Così gli stessi ragazzi, nati digitali, possono capire il primato delle relazioni umane, il valore, al contempo, strumentale di quegli stessi strumenti che riempiono la loro vita, reale e al tempo stesso virtuale.
Che sia un modo indiretto perché comprendano che la tecnologia è si, oggi, insostituibile, ma mai la spina dorsale della vita, della loro vita?
La tecnologia, cioè, non è e non potrà essere una parte del loro sè.
Con la didattica a distanza, in poche parole, attivata in questa emergenza, gli stessi studenti sono costretti a comprendere che questi aggeggi, che le varie piattaforme possono aiutare, possono contribuire a migliorare i processi di conoscenza e di relazione, ma non potranno mai diventare forme primigenie, addirittura esclusive.
La scuola, così, in questo momento li sta aiutando a comprendere che porre dei limiti all’utilizzo della tecnologia non vuol dire menomarli di una parte di sè, del profondo di se stessi.
La scuola in questo frangente sta dimostrando loro che anche la tecnologia va mediata, va inserita in un contesto valoriale di consapevolezza, quindi di libertà.
Se, cioè, i nostri ragazzi sono nati all’interno di un mondo, diverso dai loro genitori come dai loro docenti, che non ha chiara la distinzione, per l’uso delle tecnologie, tra mezzo e fine (una distinzione non chiara nemmeno nei corsi e nei testi di tecnologia didattica), quale migliore luogo, come la scuola, per aiutarli a comprenderlo, quel limite, tra mezzo e fine?
Anche nella vita di classe, dunque, c’è un tempo per tutto.

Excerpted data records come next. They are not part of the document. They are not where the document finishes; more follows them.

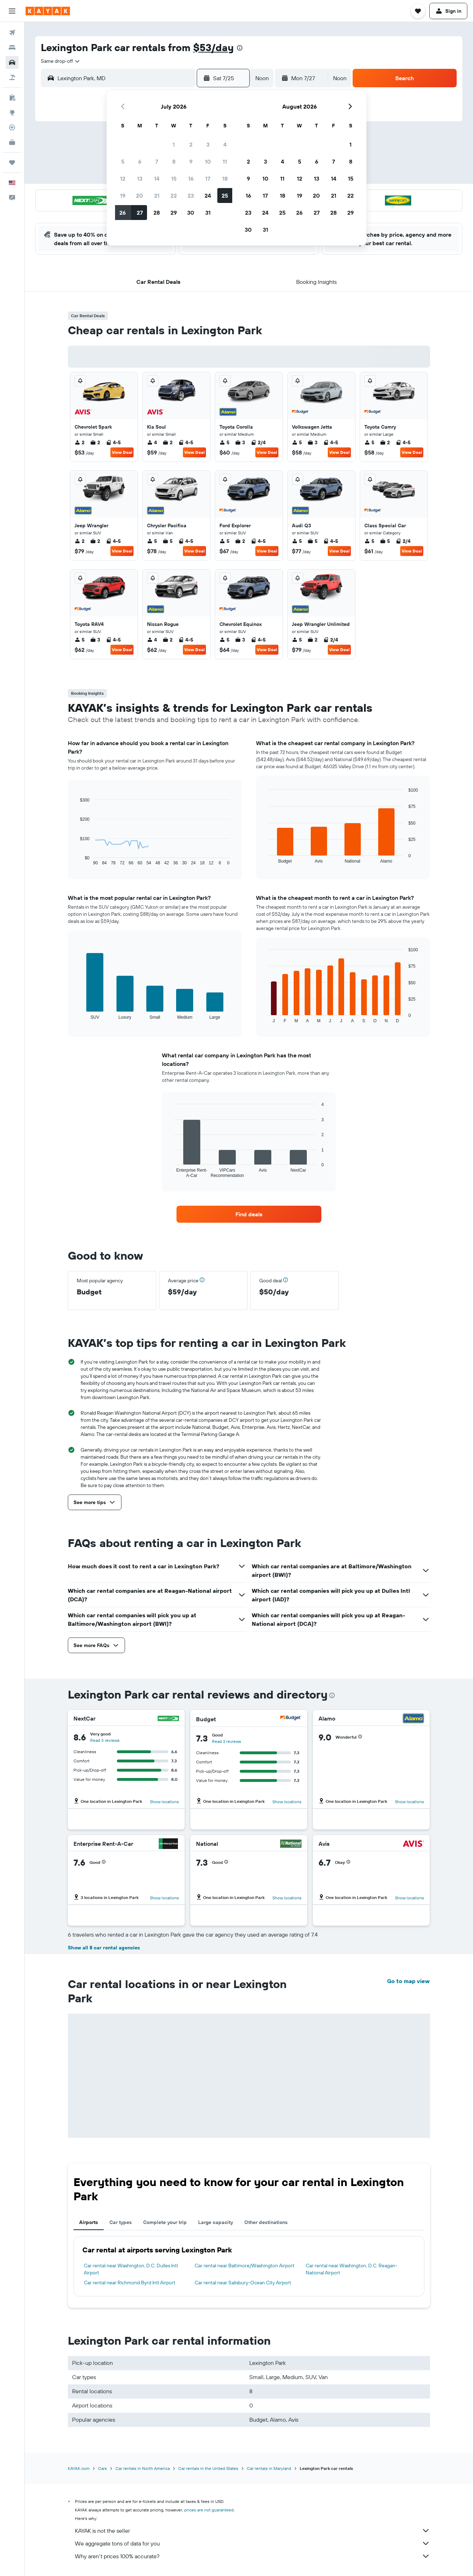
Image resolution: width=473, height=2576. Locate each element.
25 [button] (225, 195)
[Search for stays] (12, 47)
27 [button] (140, 212)
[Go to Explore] (12, 112)
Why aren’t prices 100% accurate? (252, 2556)
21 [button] (156, 195)
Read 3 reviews (105, 1740)
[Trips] (12, 162)
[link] (248, 1214)
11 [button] (225, 161)
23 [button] (190, 195)
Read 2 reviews (226, 1741)
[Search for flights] (12, 33)
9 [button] (190, 161)
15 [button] (173, 178)
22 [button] (173, 195)
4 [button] (225, 144)
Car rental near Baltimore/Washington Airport (244, 2265)
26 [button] (122, 212)
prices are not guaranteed (209, 2509)
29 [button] (173, 212)
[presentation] (239, 48)
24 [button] (208, 195)
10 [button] (208, 161)
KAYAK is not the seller (252, 2530)
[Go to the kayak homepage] (48, 11)
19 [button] (122, 195)
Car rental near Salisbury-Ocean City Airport (243, 2282)
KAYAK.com (78, 2468)
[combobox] (61, 61)
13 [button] (139, 178)
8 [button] (173, 161)
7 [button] (156, 161)
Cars (102, 2468)
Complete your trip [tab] (165, 2222)
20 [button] (139, 195)
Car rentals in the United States (208, 2468)
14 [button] (156, 178)
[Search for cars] (12, 62)
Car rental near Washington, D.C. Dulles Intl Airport (131, 2269)
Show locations (164, 1801)
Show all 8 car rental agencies (104, 1947)
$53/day (213, 47)
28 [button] (156, 212)
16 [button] (191, 178)
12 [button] (122, 178)
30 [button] (190, 212)
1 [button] (174, 144)
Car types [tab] (120, 2222)
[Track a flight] (12, 127)
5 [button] (122, 161)
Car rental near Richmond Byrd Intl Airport (129, 2282)
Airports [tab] (88, 2222)
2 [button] (190, 144)
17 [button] (207, 178)
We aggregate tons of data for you (252, 2543)
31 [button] (208, 212)
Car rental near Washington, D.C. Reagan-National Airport (351, 2269)
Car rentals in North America (142, 2468)
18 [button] (225, 178)
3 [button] (208, 144)
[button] (12, 11)
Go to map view (408, 1981)
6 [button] (139, 161)
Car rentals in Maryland (269, 2468)
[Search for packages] (12, 77)
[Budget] (290, 1719)
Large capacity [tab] (215, 2222)
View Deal (122, 452)
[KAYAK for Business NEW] (12, 142)
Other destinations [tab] (266, 2222)
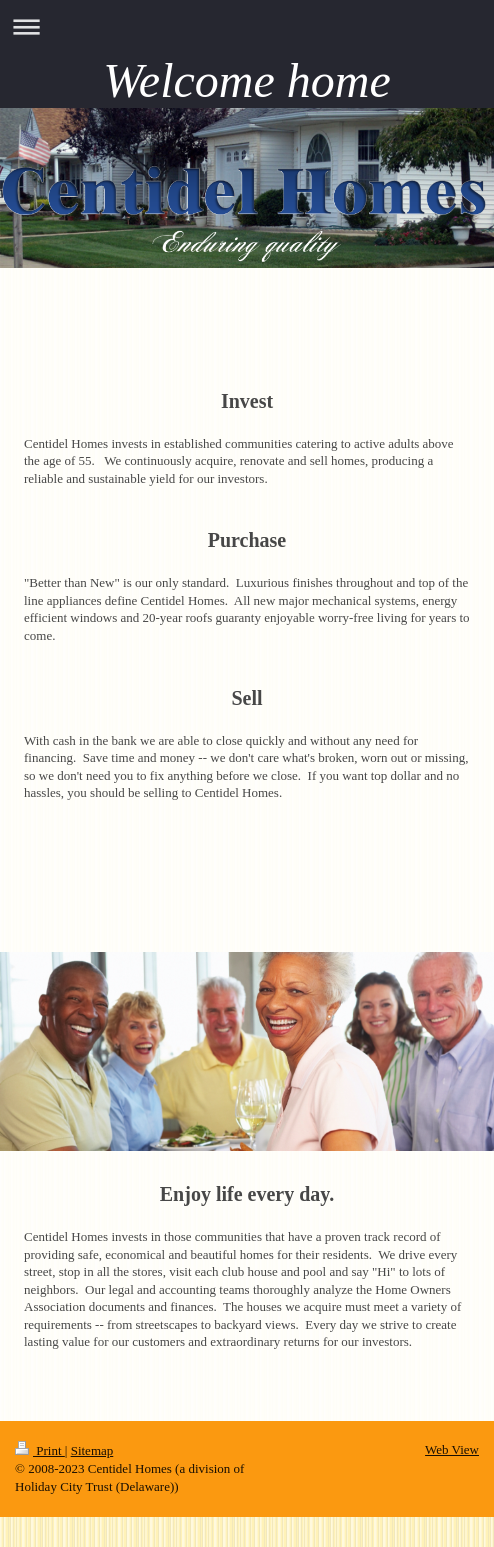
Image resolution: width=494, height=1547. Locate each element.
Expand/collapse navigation (247, 26)
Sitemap (92, 1450)
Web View (452, 1449)
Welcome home (246, 80)
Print (40, 1450)
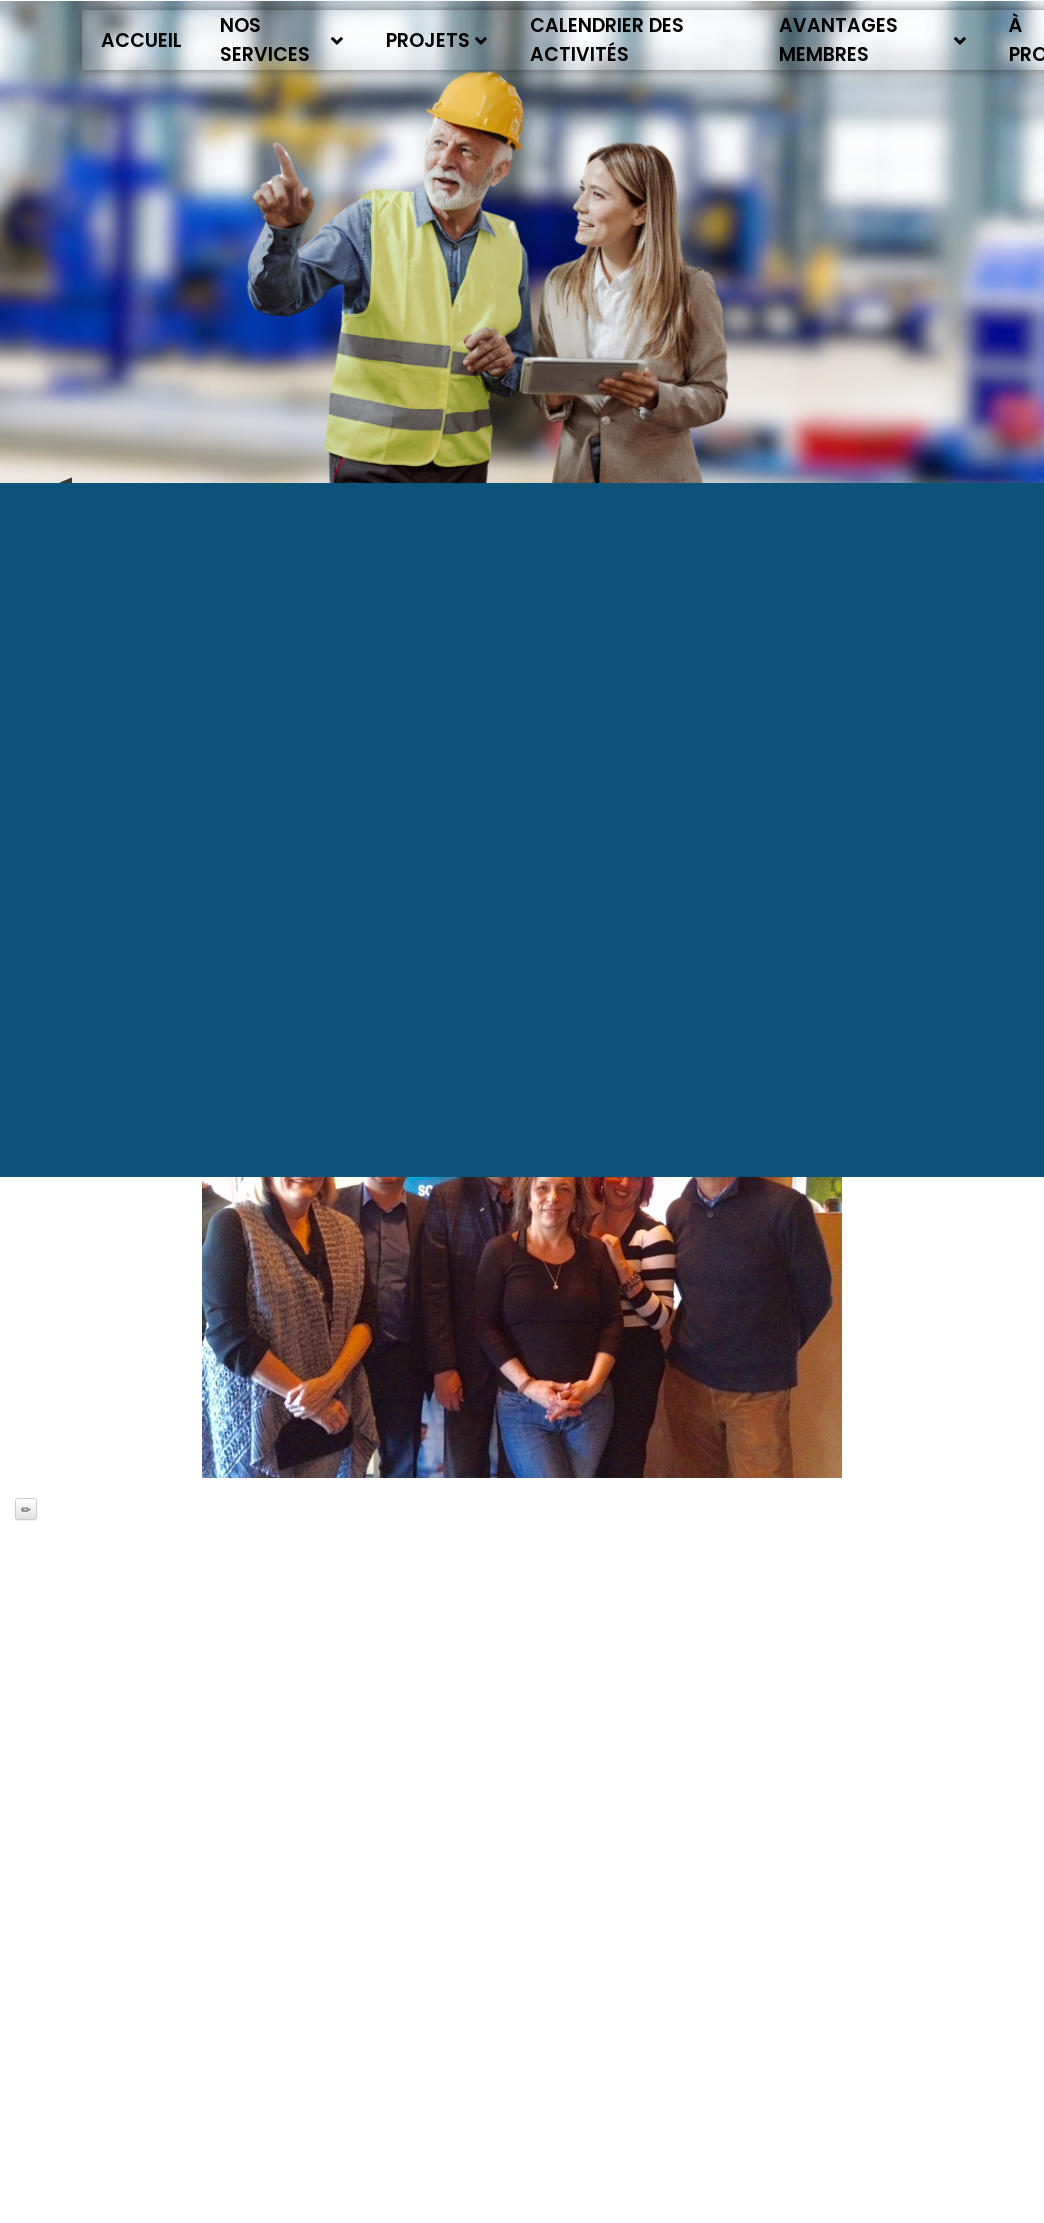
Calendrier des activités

Compito della scuola è educare ad un tempo intelligente, cioè capace di tradursi in domande di senso e di significato, senza nemmeno subire gli strumenti oggi offerti dalla tecnologia, i quali non vanno nè esaltati nè demonizzati.
Per cui, è sempre bene diffidare dai facili odierni profeti anche del tecnologismo fine a se stesso, come se una macchina potesse sostituirsi al flusso delle nostre coscienze. Stupida illusione.